No sábado à noite poderia a Prefeitura alterar essa decisão? Pelo sim, pelo não, aconselho verificar o movimento nas Subprefeituras amanhã. A lista dos eleitores cadastrados com o local foi publicada no Diário Oficial, basta procurar pelo nome do eleitor na ferramente de busca: http://www.docidadesp.imprensaoficial.com.br/
Aqui está a lista das Subprefeituras: http://www.prefeitura.sp.gov.br/cidade/secretarias/subprefeituras/subprefeituras/index.php?p=8978.
O Conselho foi previsto pelo artigo 168 da Lei Orgânica do Município de São Paulo. Poderia ter tido uma existência meramente virtual, se não tivesse sido regulamentado, o que aconteceu no governo de Marta Suplicy, por meio da lei 13425 de 2002. Esta lei municipal, que partiu de um projeto do então vereador e atual deputado estadual Adriano Diogo, do PT, confere-lhe diversas competências relevantes:

Art. 2º - O Conselho Municipal de Habitação tem caráter deliberativo, fiscalizador e consultivo e como objetivos básicos o estabelecimento, acompanhamento, controle e avaliação da política municipal de habitação.
Art. 3º - Compete ao Conselho Municipal de Habitação:
I - participar da elaboração e fiscalizar a implementação dos planos e programas da política habitacional de interesse social, deliberando sobre suas diretrizes, estratégias e prioridades;
II - acompanhar e avaliar a gestão econômica, social e financeira dos recursos e o desempenho dos programas e projetos aprovados;
III - participar da elaboração de plano de aplicação dos recursos oriundos dos Governos Federal, Estadual, Municipal ou repassados por meio de convênios internacionais e consignados na SEHAB;
IV - fiscalizar a movimentação dos recursos financeiros consignados para os programas habitacionais;
V - constituir grupos técnicos, comissões especiais, temporárias ou permanentes, quando julgar necessário para o desempenho de suas funções;
VI - constituir comissão especial para organização de Conselhos Regionais de Habitação;
VII - estimular a participação e o controle popular sobre a implementação das políticas públicas habitacionais e de desenvolvimento urbano;
VIII - possibilitar ampla informação à população e às instituições públicas e privadas sobre temas e questões atinentes à política habitacional;
IX - convocar a Conferência Municipal de Habitação;
X - estabelecer relações com os órgãos, conselhos e fóruns municipais afectos à elaboração do Orçamento Municipal e à definição da política urbana;
XI - elaborar, aprovar e emendar o seu Regimento Interno;
XII - articular-se com as demais instâncias de participação popular do Município;
XIII - definir os critérios de atendimento de acordo com base nas diferentes realidades e problemas que envolvam a questão habitacional no Município.

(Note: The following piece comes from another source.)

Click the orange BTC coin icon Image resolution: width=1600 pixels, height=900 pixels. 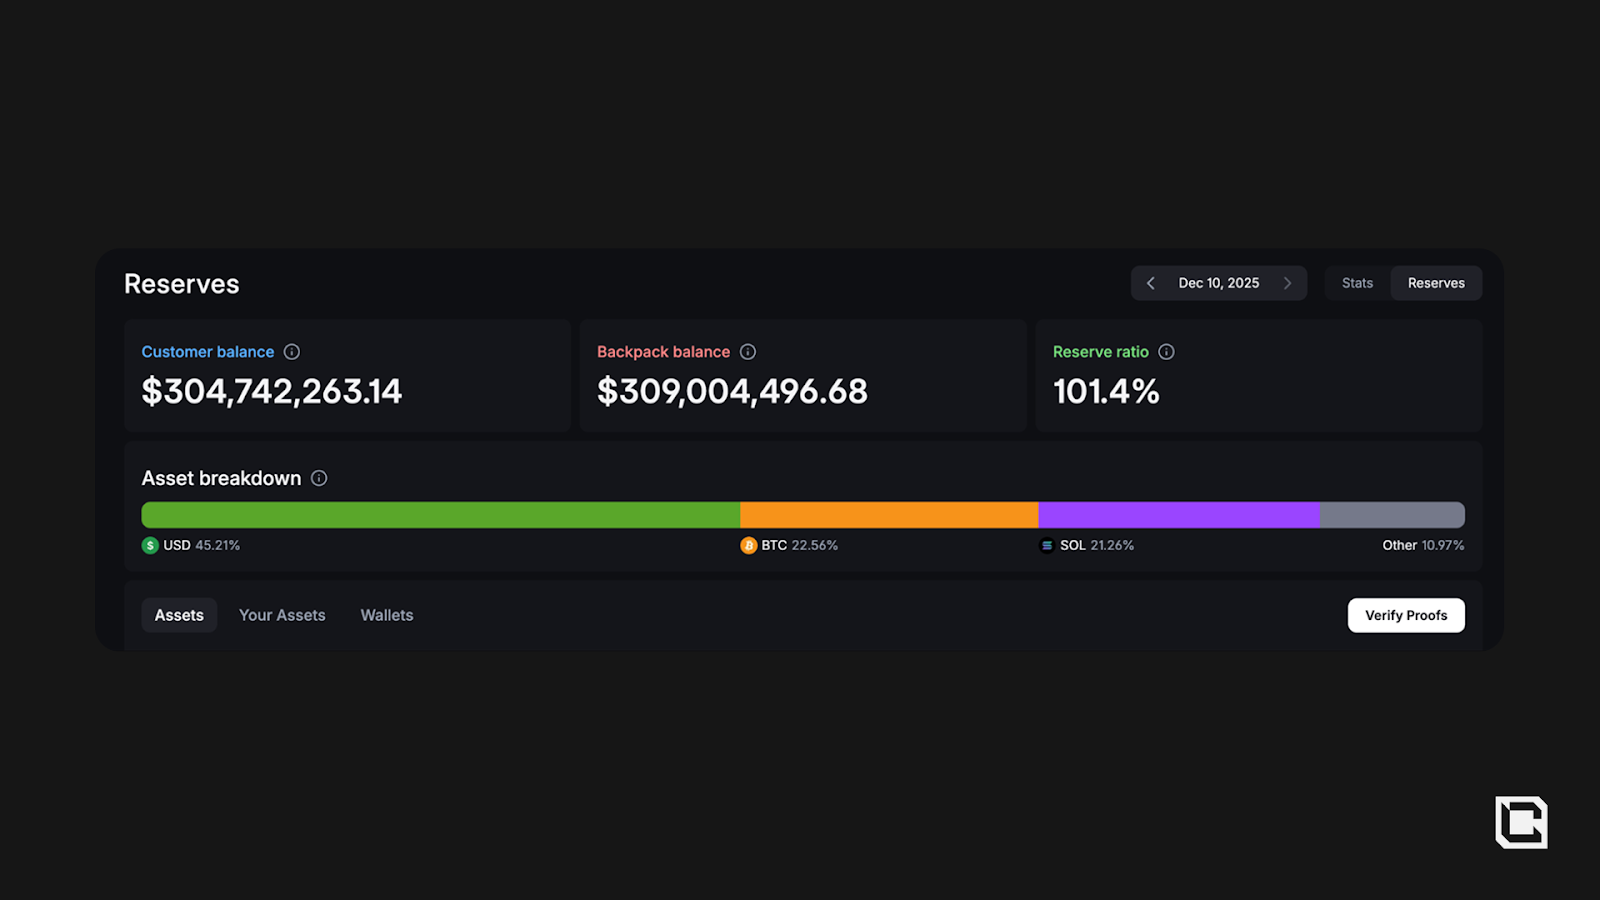coord(748,545)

Sua competência não é somente consultiva, como costuma acontecer com os órgãos da administração pública em que há participação popular, mas também deliberativa. Por isso, interessa a Prefeitura um Conselho dócil e útil para os interesses dos governantes - e dos setores imobiliários. Lembremos que José Serra, em 2005, escolheu um corretor de imóveis para secretário de habitação, Orlando de Almeida Filho, que foi herdado por Kassab quando Serra abandonou a Prefeitura para concorrer ao governo do Estado. Hoje, ele é secretário especial de controle urbano (sim, a necessidade de abrigar aliados e pessedistas levou à explosão de secretarias no governo de Kassab, inclusive "especiais").
O nome da secretaria vem bem a calhar; embora a cidade esteja obviamente desgovernada, com carências e buracos por toda parte, a tentativa de controle é evidente: apropriar-se dos recursos comuns para manter administrado o caos administrável.